WHAT NEEDS TO BE DONE: Every line below between the one holding "674x553 pixels." and the one holding "Download VC 2015-2022 (VC17 x64) 14.38.33135", inclusive, should be copied exactly, and no other line.

RECORD EXTRACTS:
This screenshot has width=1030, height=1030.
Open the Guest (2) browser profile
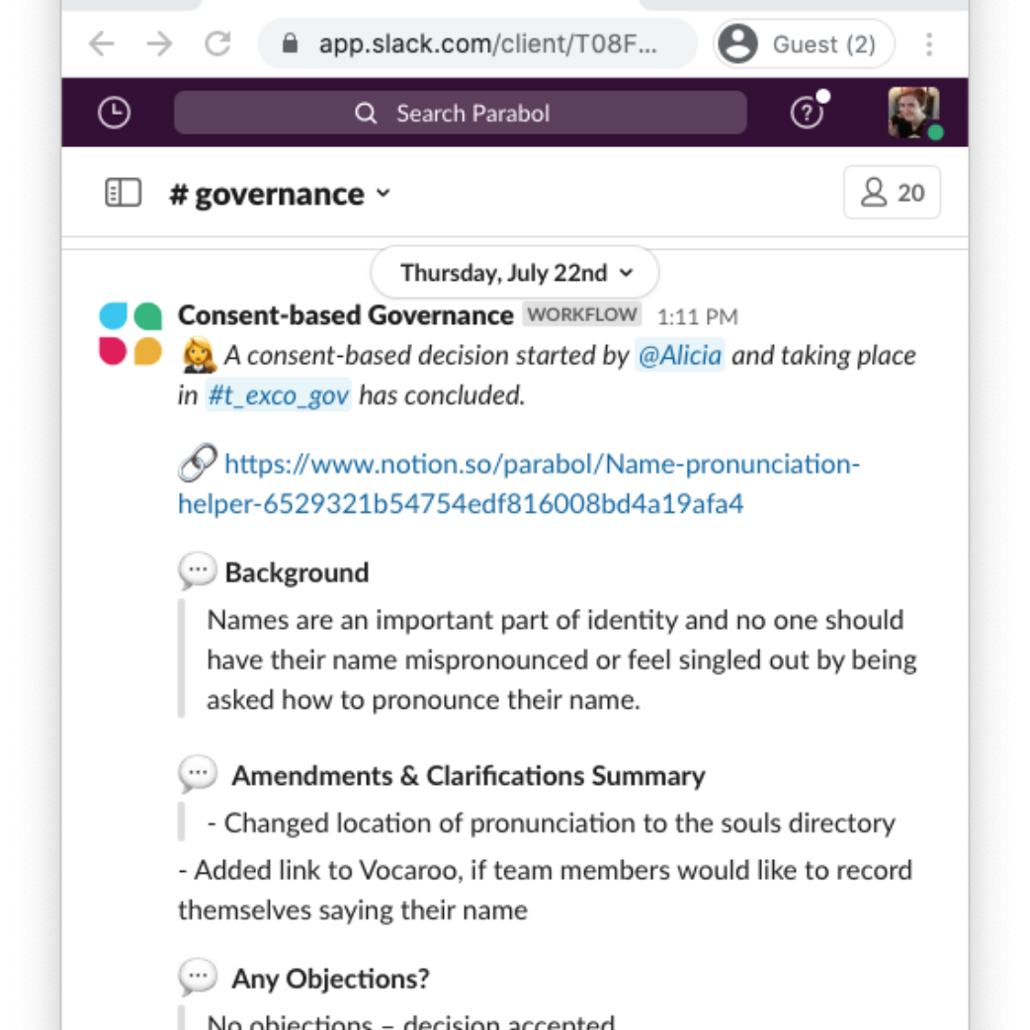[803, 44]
* * *
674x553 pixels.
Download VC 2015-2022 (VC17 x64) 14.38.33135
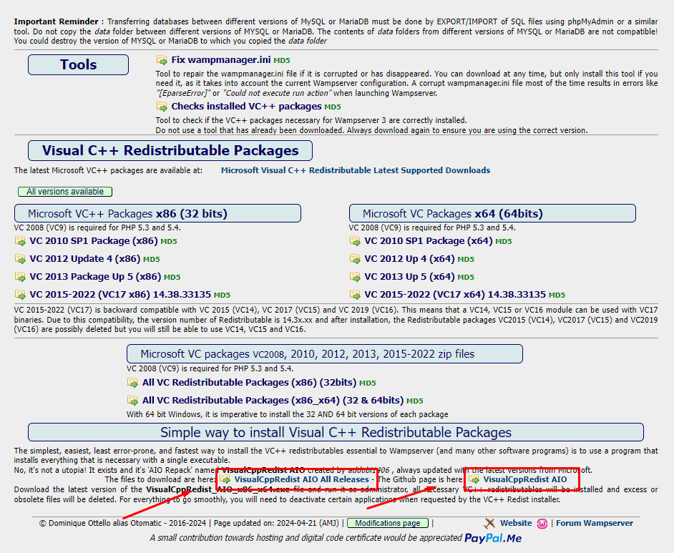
* * *
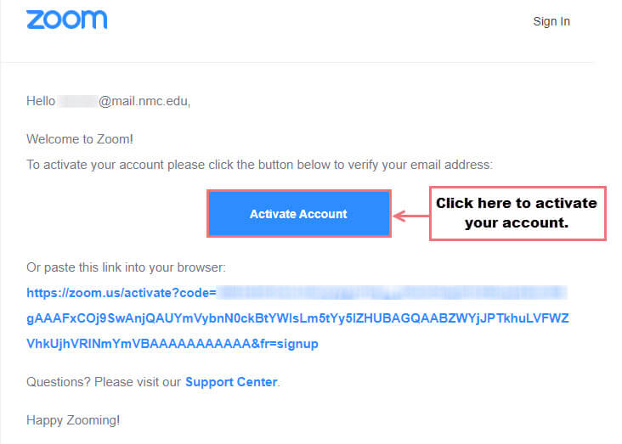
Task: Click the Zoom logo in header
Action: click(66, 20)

COMPLETED TASK:
674x553 pixels.
Download VC 2015-2022 (VC17 x64) 14.38.33135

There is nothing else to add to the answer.